Niesha Wright wants her money back.
The Portland woman this week sued U.S. Secretary of Education Betsy DeVos in federal court, challenging DeVos' decision to delay access to debt forgiveness for students defrauded by for-profit universities.
Wright works in the mortgage industry and borrowed $26,000 to take computer classes at Portland's now-defunct ITT Technical Institute. She applied for student debt relief under a federal program created last October. The program was set to take effect July 1, but DeVos delayed its start date, citing a pending lawsuit challenging the rule filed by a California trade association that represents a coalition of for-profit colleges.
Wright talked to WW about her time at ITT Tech and her fight to be considered for loan forgiveness.

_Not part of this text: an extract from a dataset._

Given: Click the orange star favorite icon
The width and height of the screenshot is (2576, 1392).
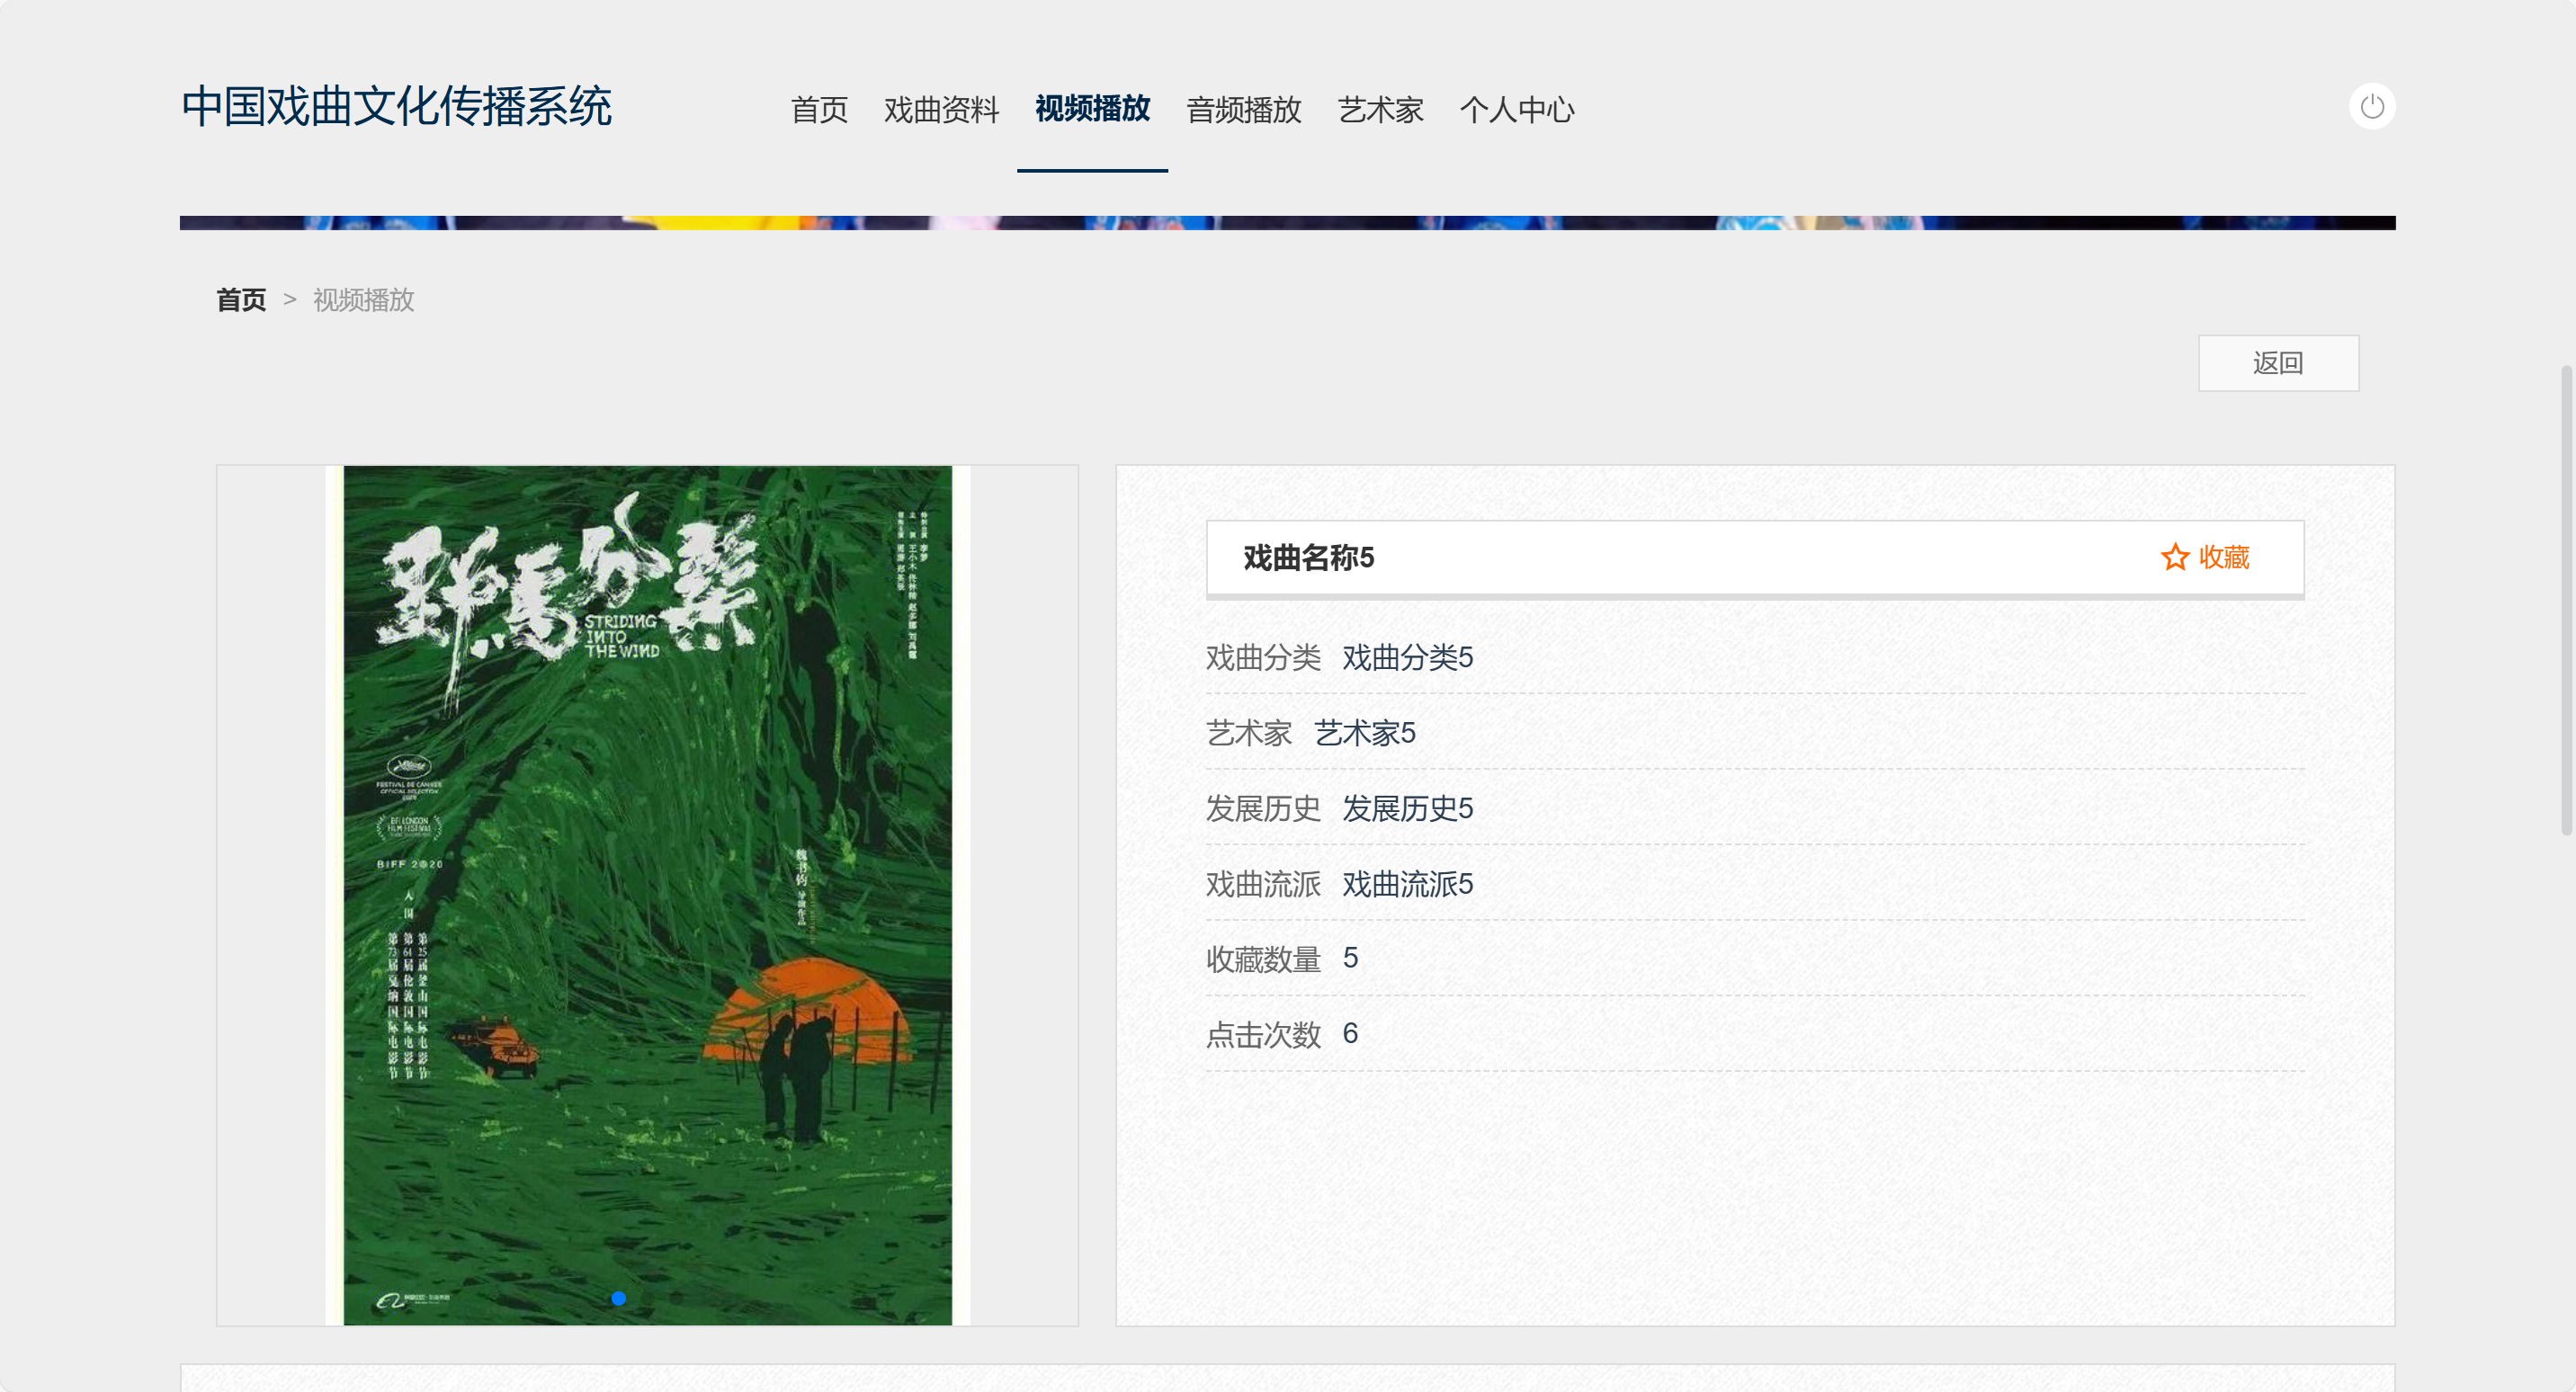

WW: When did you realize you were wasting your money at ITT Tech?
Niesha Wright: The first time I realized it was in the second year of attending the college, when a student was actually teaching the class instead of the teacher. That's exactly when I knew that this college was not accredited in any form. There's no way a student should be teaching the class. And the other moment was when I went through a class and discovered it was too hard. I dropped out—and I still passed that class.

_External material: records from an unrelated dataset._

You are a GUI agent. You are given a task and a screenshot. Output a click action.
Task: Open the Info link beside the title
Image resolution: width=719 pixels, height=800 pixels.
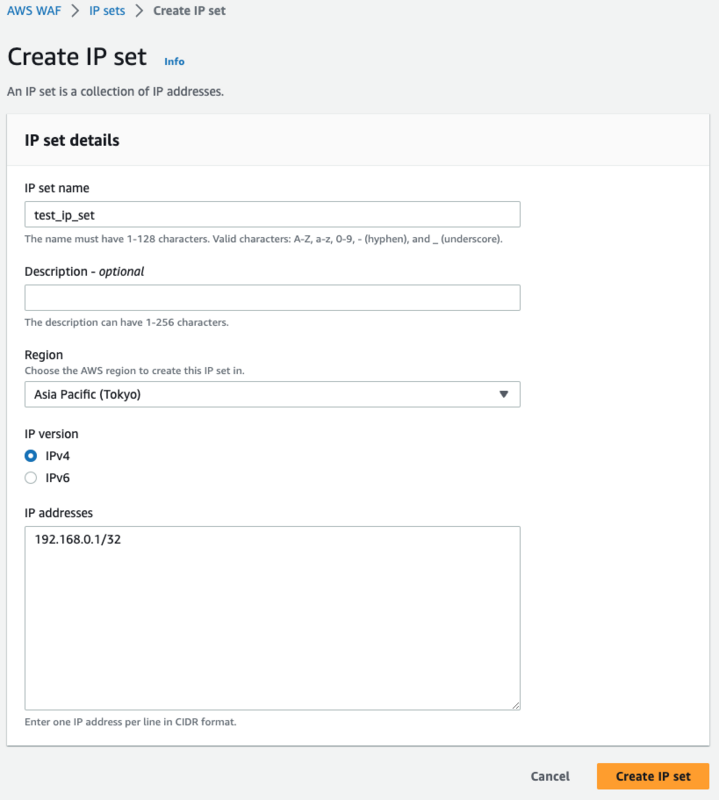point(174,61)
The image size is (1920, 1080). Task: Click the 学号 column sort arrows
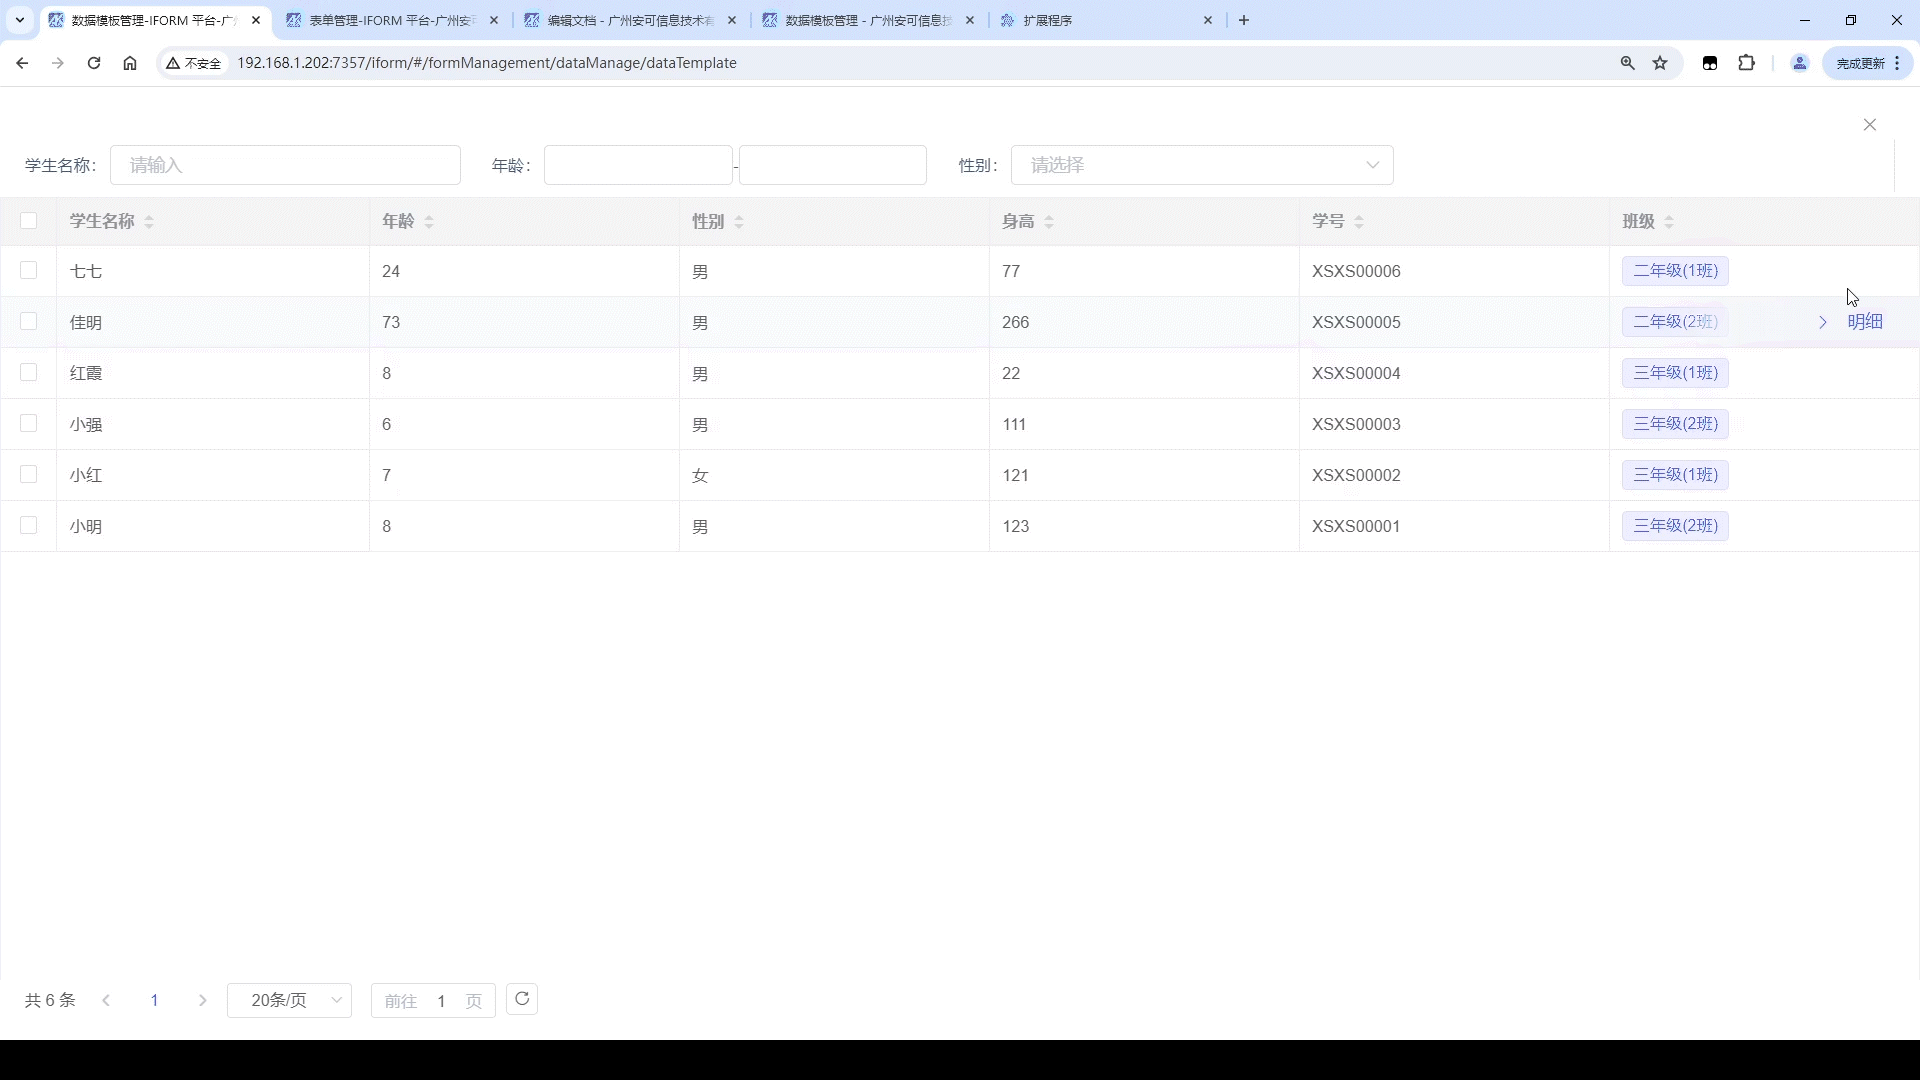point(1359,222)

What happened when you tried to get your money back?
I was refused, because the federal government had already paid out the loan. They flat out refused to let me drop out of the class and refused to let me get my money back. The class was not making any sense to me, which is why I was trying to drop out of the class. They refused to let me get a refund or to drop out.
How will the payments on your loans affect your life now that you might not be able to get loan forgiveness and your diploma has been rendered worthless?
It will put a strain on my credit. It will put a strain on my everyday life, because I know that balance of debt is hanging over my head without a significant degree behind it. My options are: (a) Do I go back to school and start all over to earn an accredited degree, or (b) do I just allow the government to say that I owe them money for an unaccredited degree?
Why do you think the Trump administration is taking away this relief program for students like you?
I think it's more or less that they don't know the obstacles of urban communities and the challenges they face, because they're in a position of power and money. They've never had to go through these financial aid programs in order to succeed in life.